Nunca iban a entenderse. Él seguía alejándose, tal como lo veía ella en sus sueños, esos que a él le parecían sueños sin importancia. De manera que la rueda comenzaba a girar, él estaba muy preocupado en sí mismo como para pensar una solución conjunta. Y Miranda sabía que estar juntos no era estar cerca y viceversa. Lo que para Ignacio era filosofía, para ella era lo esencial.

se incorporó, mientras él miraba a una adolescente que paseaba con sensualidad por allí. Ignacio amaba a Miranda con locura -ella creía saberlo, al menos por momentos-, pero no era sólo eso lo que buscaba. Ignacio ya no le demostraba que la amaba, ni tampoco se lo decía.

Estaban y no estaban, decían amarse pero las dudas quedaban siempre expuestas ante la menor discusión. Tarde, muy tarde para recuperar el respeto. Más tarde aun para que Miranda se quedara con él. Pero seguramente eso lo tenía sin cuidado. Parecía tan preocupado por él que ya no importaba rescatar nada de todo lo que los había unido alguna vez.

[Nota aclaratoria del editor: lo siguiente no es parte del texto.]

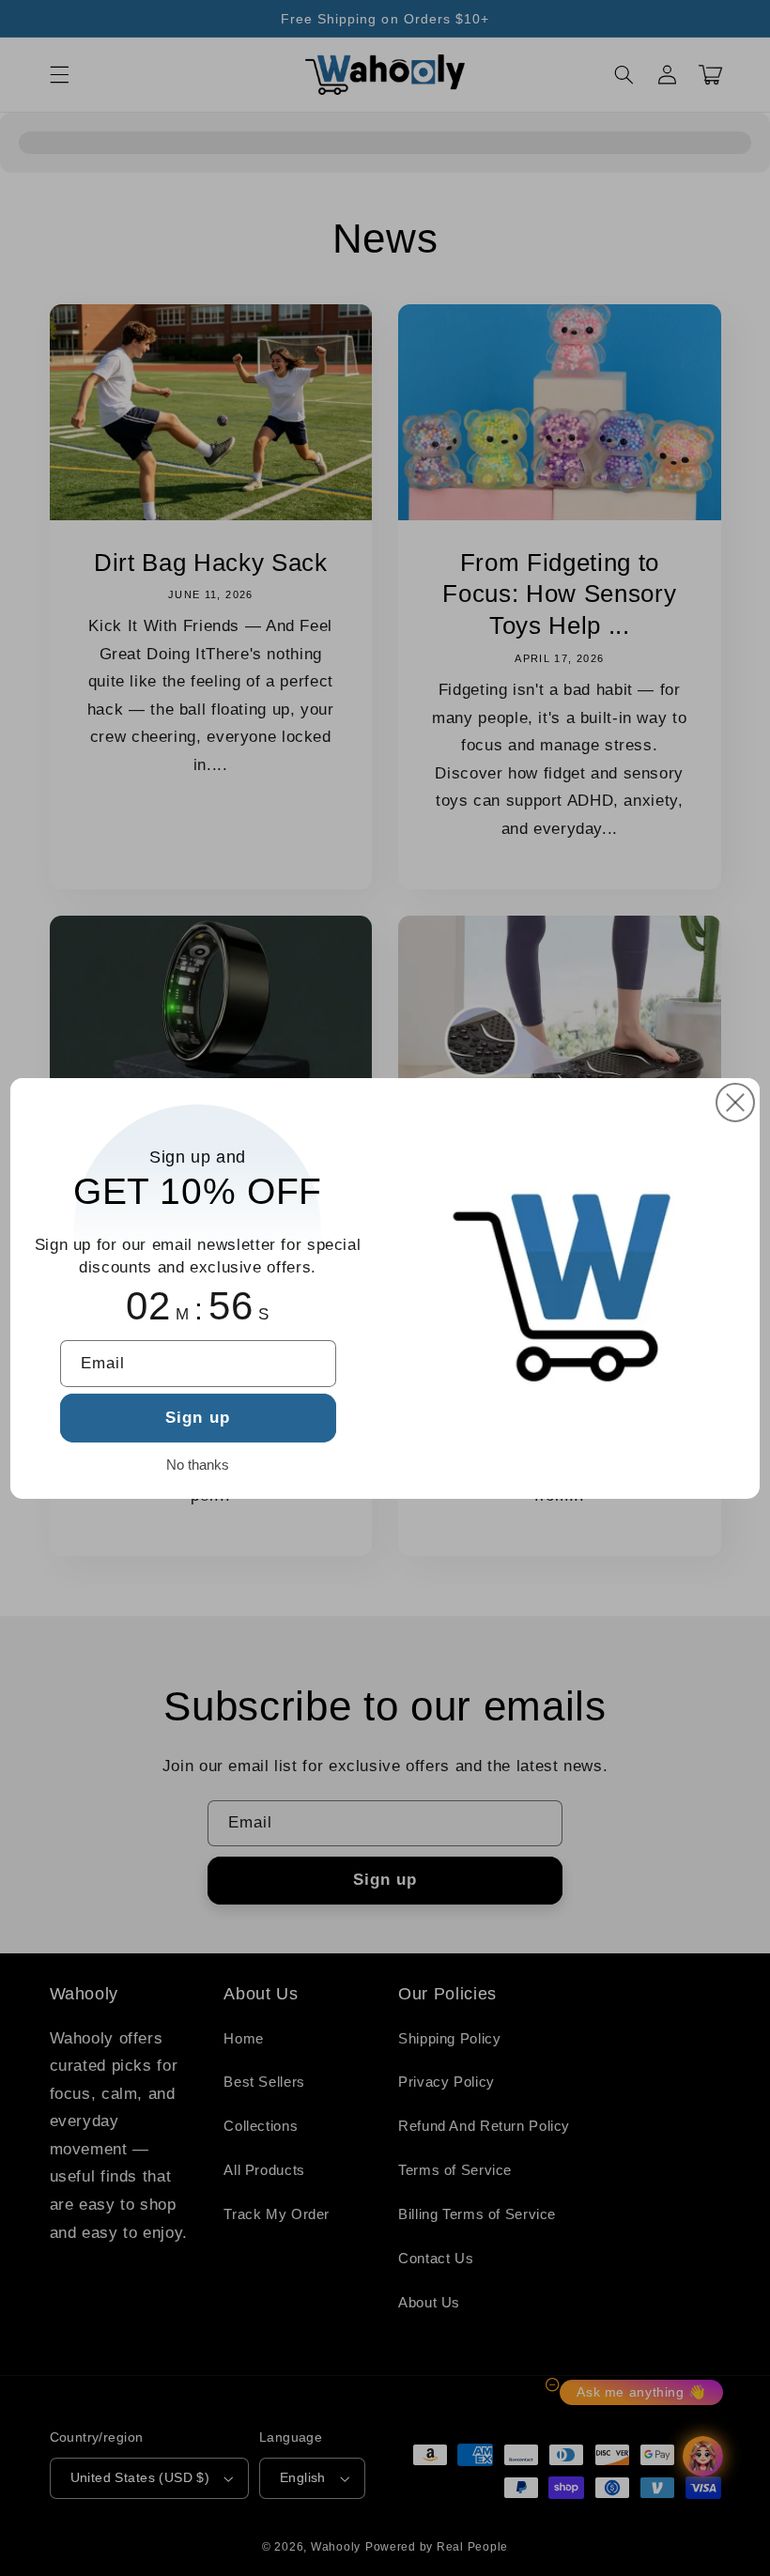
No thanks (197, 1465)
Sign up (197, 1418)
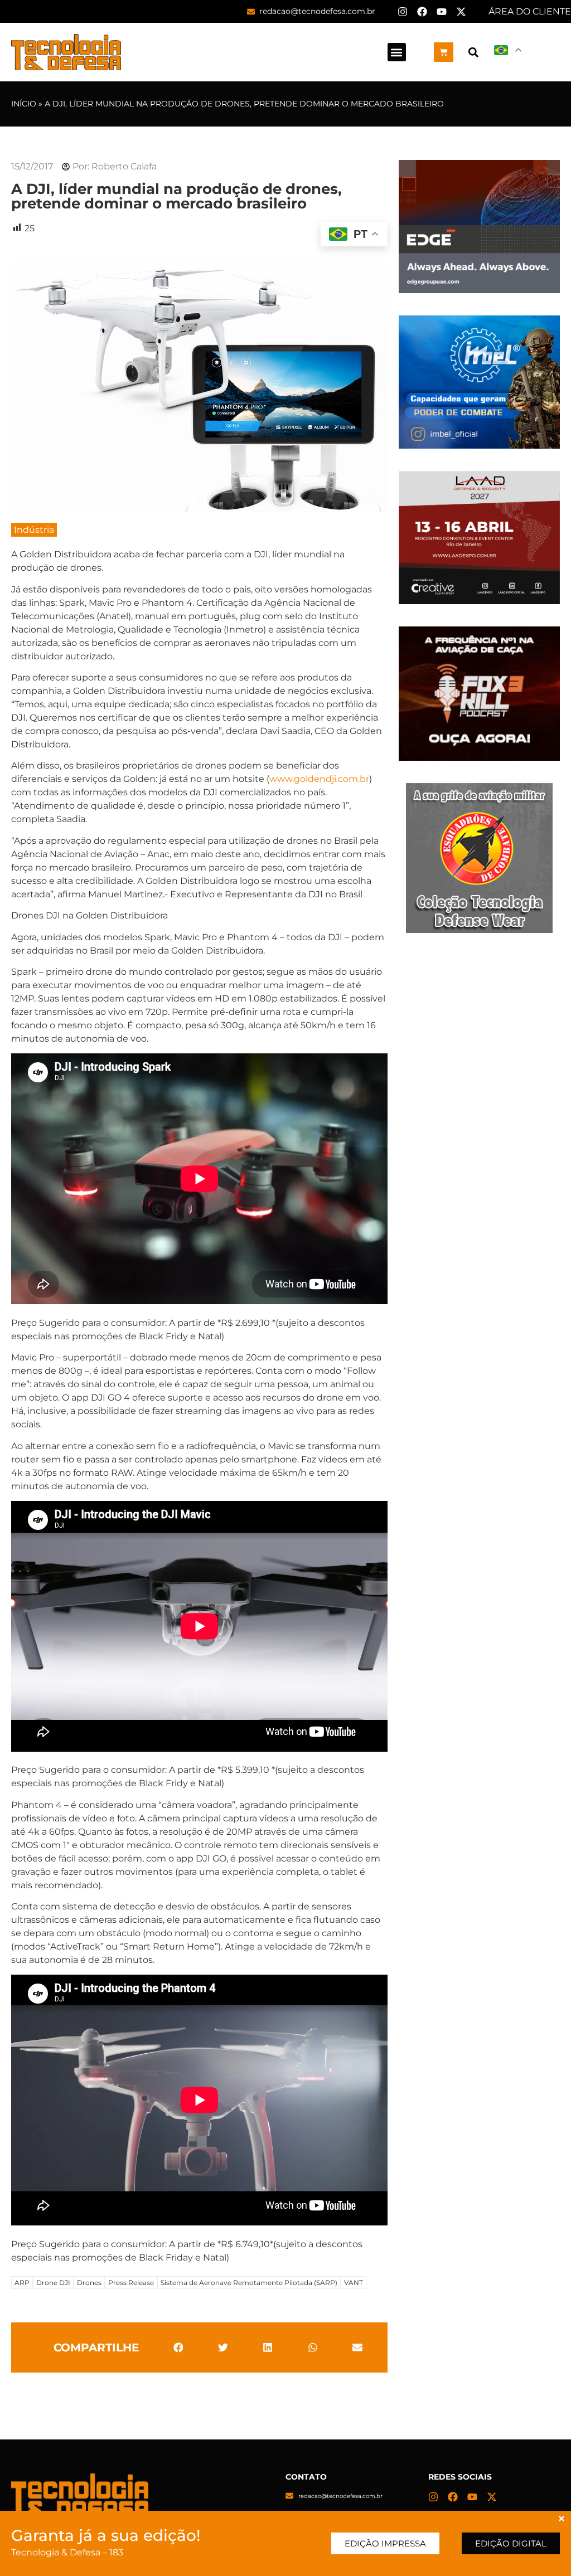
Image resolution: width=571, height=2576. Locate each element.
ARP (22, 2282)
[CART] (443, 52)
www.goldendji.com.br (319, 779)
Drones (89, 2282)
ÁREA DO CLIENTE (529, 11)
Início (23, 103)
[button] (397, 52)
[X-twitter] (461, 12)
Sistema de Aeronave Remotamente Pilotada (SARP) (249, 2282)
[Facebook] (422, 12)
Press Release (131, 2282)
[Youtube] (442, 12)
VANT (353, 2282)
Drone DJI (53, 2282)
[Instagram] (403, 12)
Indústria (34, 529)
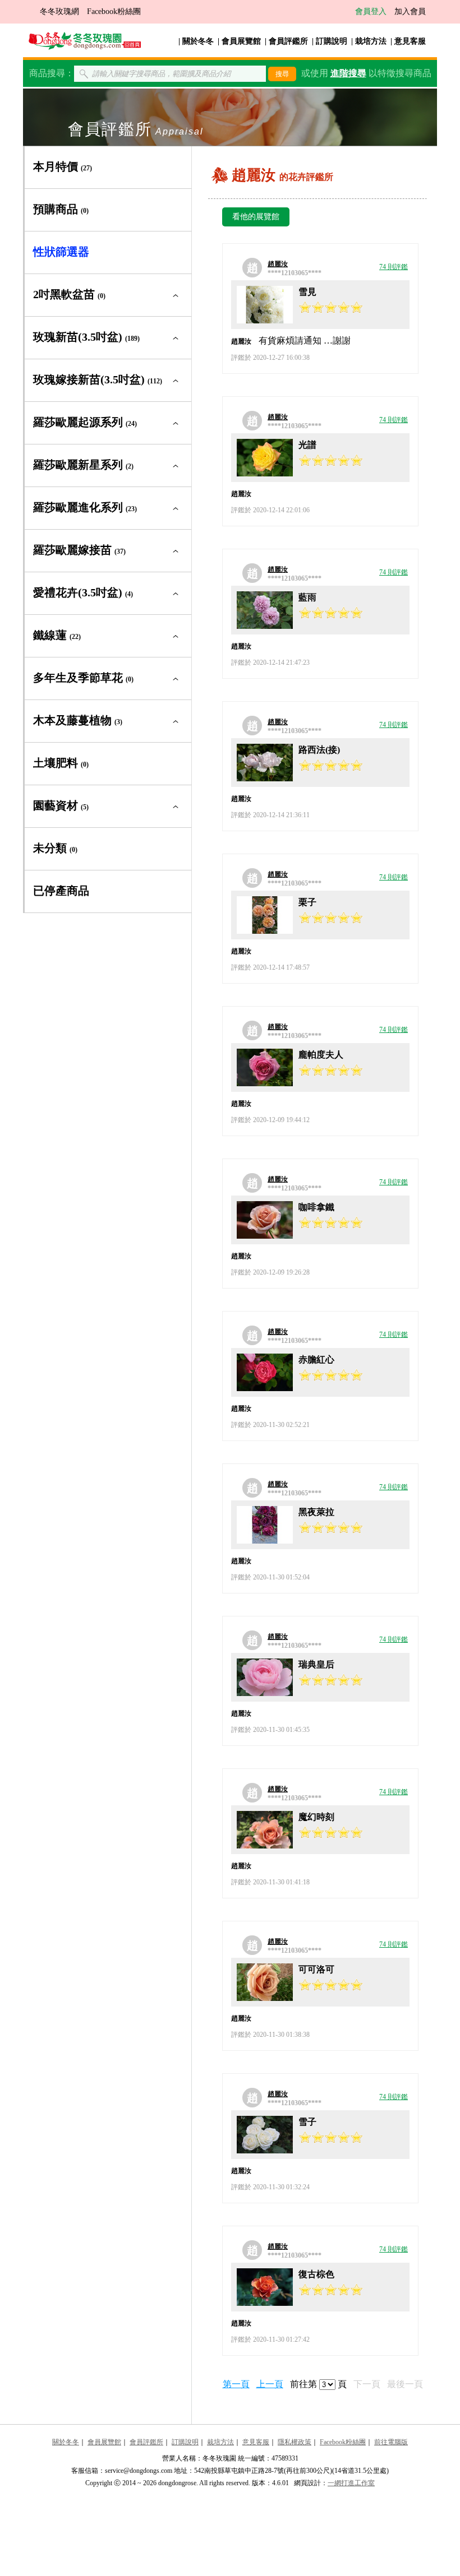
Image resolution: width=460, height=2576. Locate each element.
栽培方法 (371, 41)
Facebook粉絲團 (114, 11)
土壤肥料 (61, 763)
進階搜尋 (348, 73)
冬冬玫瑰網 (59, 11)
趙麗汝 (278, 264)
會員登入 (371, 11)
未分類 (55, 848)
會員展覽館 (241, 41)
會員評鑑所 (288, 41)
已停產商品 (61, 890)
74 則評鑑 (393, 267)
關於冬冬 (198, 41)
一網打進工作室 (351, 2483)
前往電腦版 (391, 2442)
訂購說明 (331, 41)
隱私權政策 (294, 2442)
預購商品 (61, 209)
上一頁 (269, 2384)
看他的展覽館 (255, 216)
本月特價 (62, 166)
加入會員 (410, 11)
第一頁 (236, 2384)
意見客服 (410, 41)
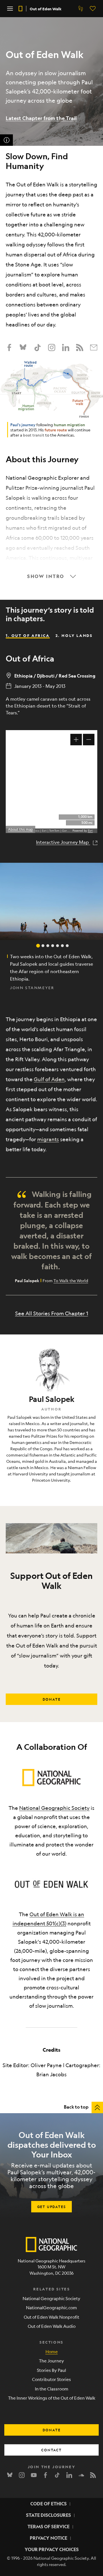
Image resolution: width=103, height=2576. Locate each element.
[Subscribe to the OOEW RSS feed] (79, 347)
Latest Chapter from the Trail (41, 118)
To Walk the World (71, 1280)
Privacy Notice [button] (48, 2538)
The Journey (51, 2360)
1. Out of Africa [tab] (28, 635)
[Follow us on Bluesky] (23, 347)
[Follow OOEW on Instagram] (51, 347)
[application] (51, 781)
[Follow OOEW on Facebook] (9, 347)
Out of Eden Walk (46, 8)
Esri (90, 830)
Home (51, 2351)
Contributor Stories (51, 2379)
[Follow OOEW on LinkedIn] (65, 347)
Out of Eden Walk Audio (52, 2326)
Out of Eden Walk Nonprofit (51, 2317)
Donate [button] (52, 1699)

Siempre era lo mismo: cuando parecía que algo importante había llegado a su vida, se desarmaba como una quimera. Miranda esbozó una sonrisa, se dio cuenta que no era que él la quisiera, sino que simplemente quería a alguien porque era su forma de no sentirse solo, porque sí. Después venían los reproches, porque no sabía qué hacer con todo eso. No sabía explicarse.

Se dio cuenta que cuando él le decía que no podía, en realidad estaba diciéndole que no quería. Porque después, cuando había algo que lo movilizaba, hacía lo imposible para lograrlo.

Se dio cuenta que Ignacio era una de esas personas que intentan disimular su indiferencia por algo con la frase "hoy no puedo", en lugar de decirle la verdad: que no le interesaba. Abrió los ojos y pudo ver que Ignacio tenía en claro lo que deseaba, y hacia eso iba, lo demás pertenecía a un mundo que lo tenía sin cuidado. Y en ese mundo había caído Miranda, aunque él jurara que no. Ignacio la había sabido enamorar, pero ella iba a demostrarle que fue un error dejar de alimentar ese amor: creer concerteza que Miranda siempre estaría junto a él, incondicional.

Fue por esa época que ella salió nuevamente a enamorar. Que dejó al margen a Ignacio y volvió a vivir con sus propias reglas. Que retornó a su antiguo estilo de vida. Se despojó de ese tiempo y de los recuerdos felices construidos junto a él. Comenzó a negarlo frente a sus conocidos y mucho más frente a los desconocidos. Fue la época en que comenzó la trampa de su amor.

Ignacio existía cuando se veían, el resto del tiempo era de ella, sólo de ella. No valía la pena alguien que confundía las cosas, que era un hipócrita más. Ignacio había maltratado el amor y cuando ella trató de salvarlo la rechazó: "Basta, mi amor", se dijo Miranda un día. Ella había tenido paciencia, ahora era tiempo de jugar. De volver a jugar, por qué no.